What to work on = Your answer should consist only of the lines below from the one with "How do I perform: Click" through the one with "The height and width of the screenshot is (493, 926).", copied exactly.

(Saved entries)
.....

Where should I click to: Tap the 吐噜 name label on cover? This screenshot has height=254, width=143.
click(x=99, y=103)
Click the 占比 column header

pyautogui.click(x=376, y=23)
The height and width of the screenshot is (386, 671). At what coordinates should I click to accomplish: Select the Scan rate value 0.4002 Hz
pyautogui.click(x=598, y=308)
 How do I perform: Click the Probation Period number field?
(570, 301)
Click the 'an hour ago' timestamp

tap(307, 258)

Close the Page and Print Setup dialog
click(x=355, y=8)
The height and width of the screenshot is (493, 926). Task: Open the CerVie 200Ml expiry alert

.....

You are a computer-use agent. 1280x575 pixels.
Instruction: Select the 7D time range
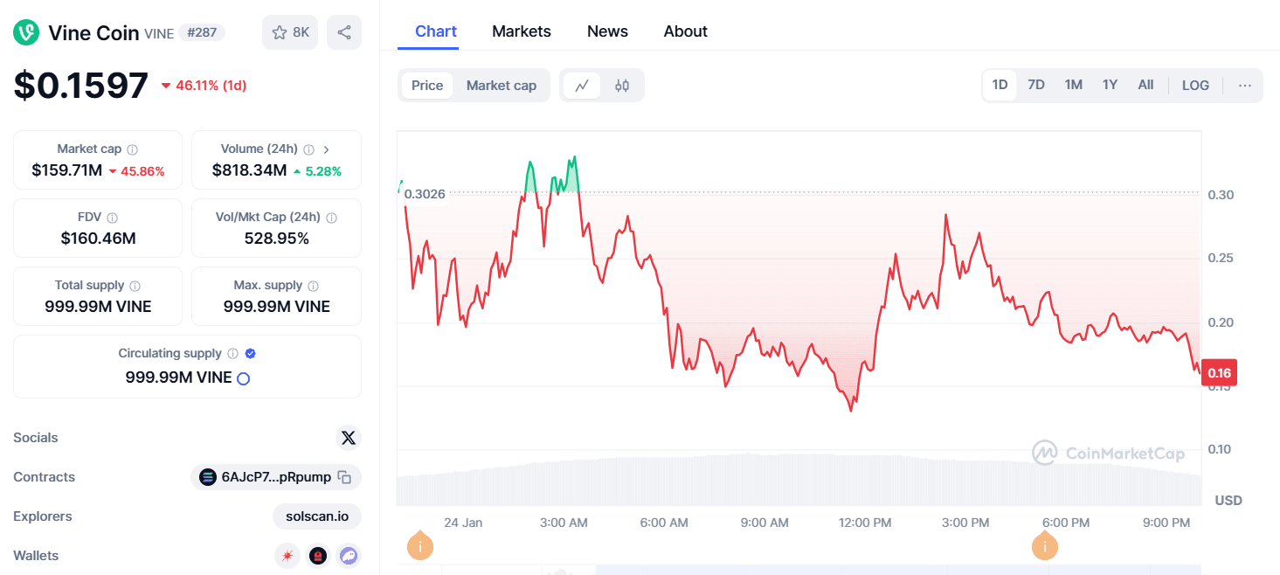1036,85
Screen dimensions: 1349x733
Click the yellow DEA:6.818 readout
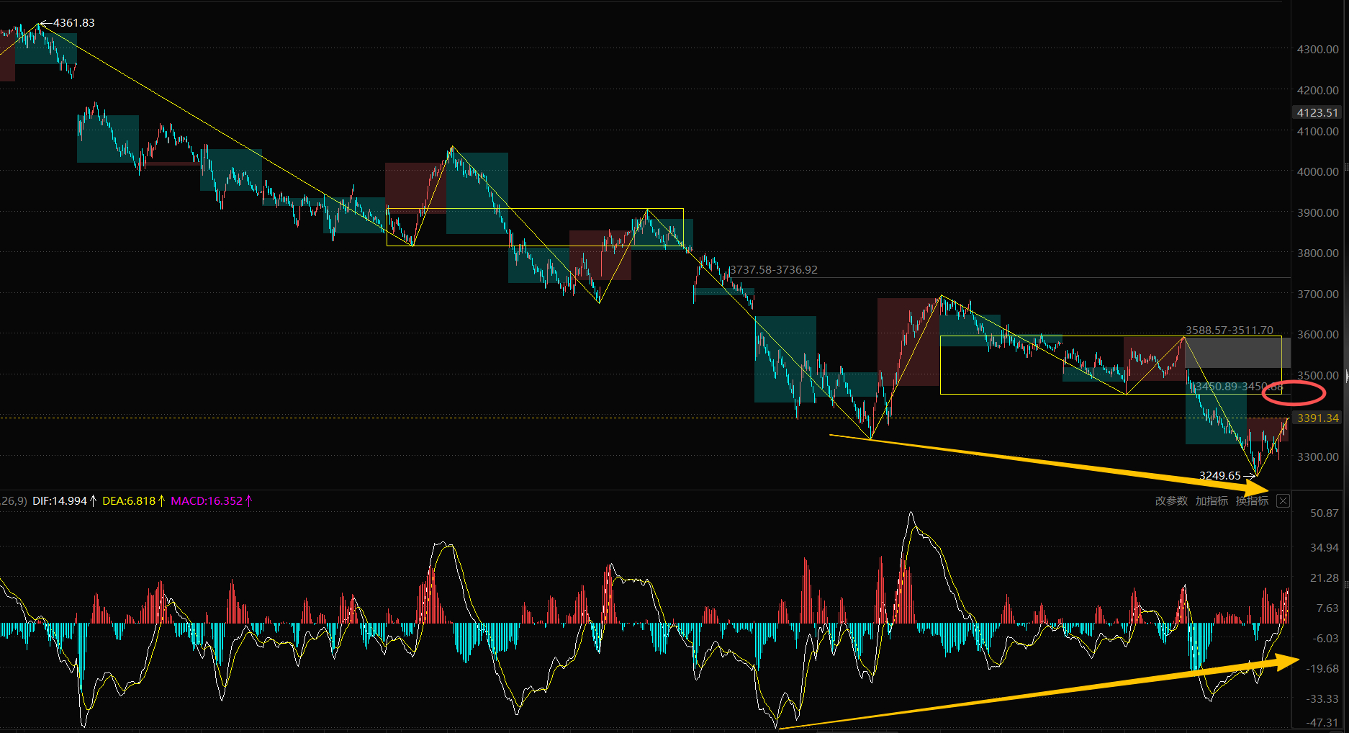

.....

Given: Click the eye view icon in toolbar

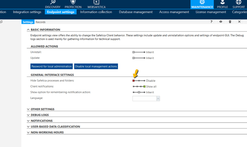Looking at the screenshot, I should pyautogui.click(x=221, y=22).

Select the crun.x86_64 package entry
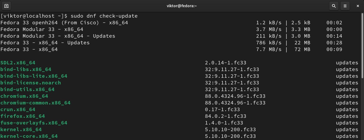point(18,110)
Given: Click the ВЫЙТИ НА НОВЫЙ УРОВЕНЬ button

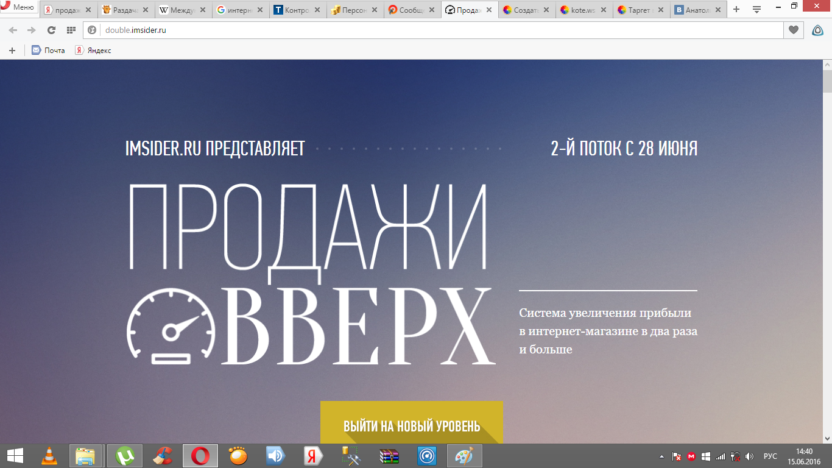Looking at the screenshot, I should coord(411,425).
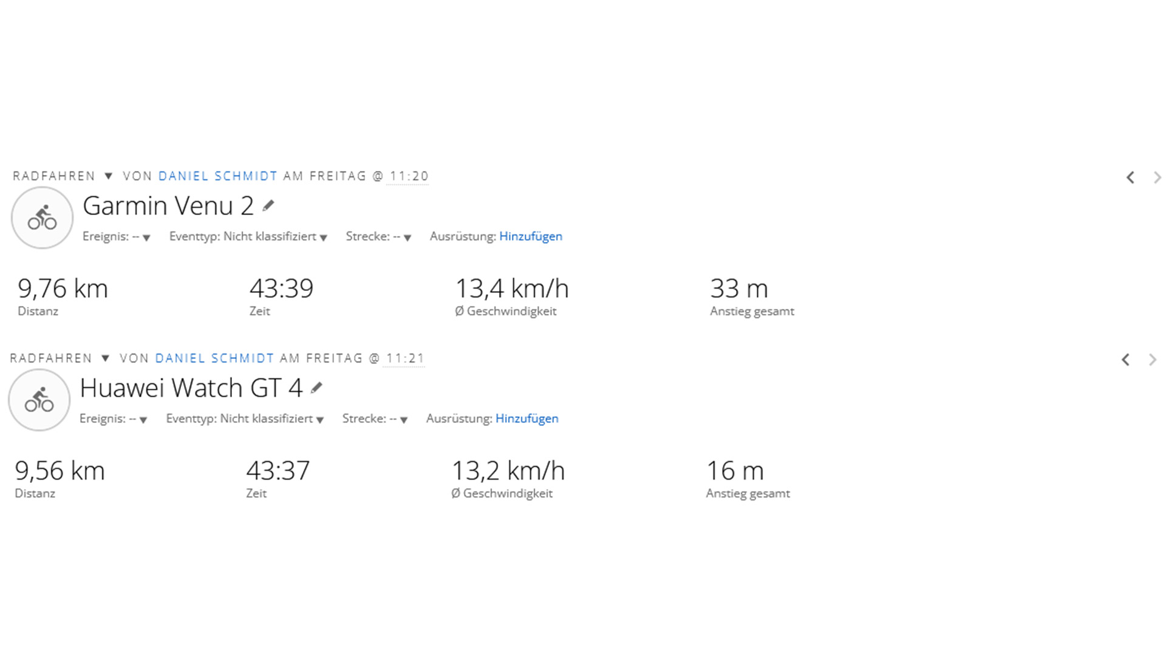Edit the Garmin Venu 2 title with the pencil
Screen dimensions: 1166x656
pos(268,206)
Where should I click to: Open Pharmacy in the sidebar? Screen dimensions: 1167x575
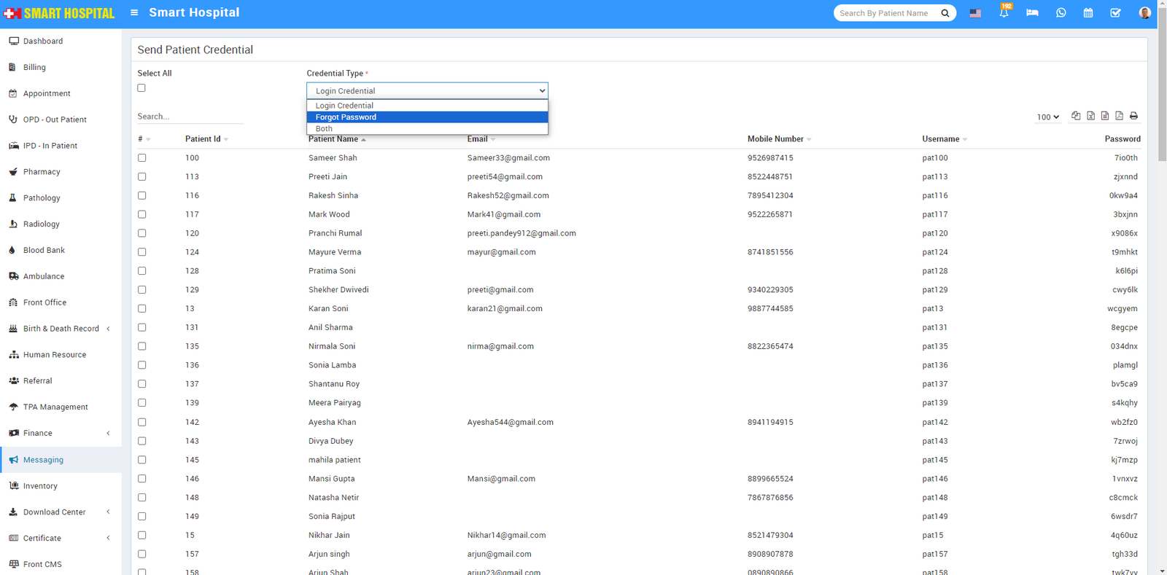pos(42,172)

.....

Problem solution =
 How do I perform: Click the Probation Period number field?
(570, 301)
Click the 'an hour ago' timestamp

tap(307, 258)

Close the Page and Print Setup dialog
click(x=355, y=8)
The height and width of the screenshot is (493, 926). Task: Open the CerVie 200Ml expiry alert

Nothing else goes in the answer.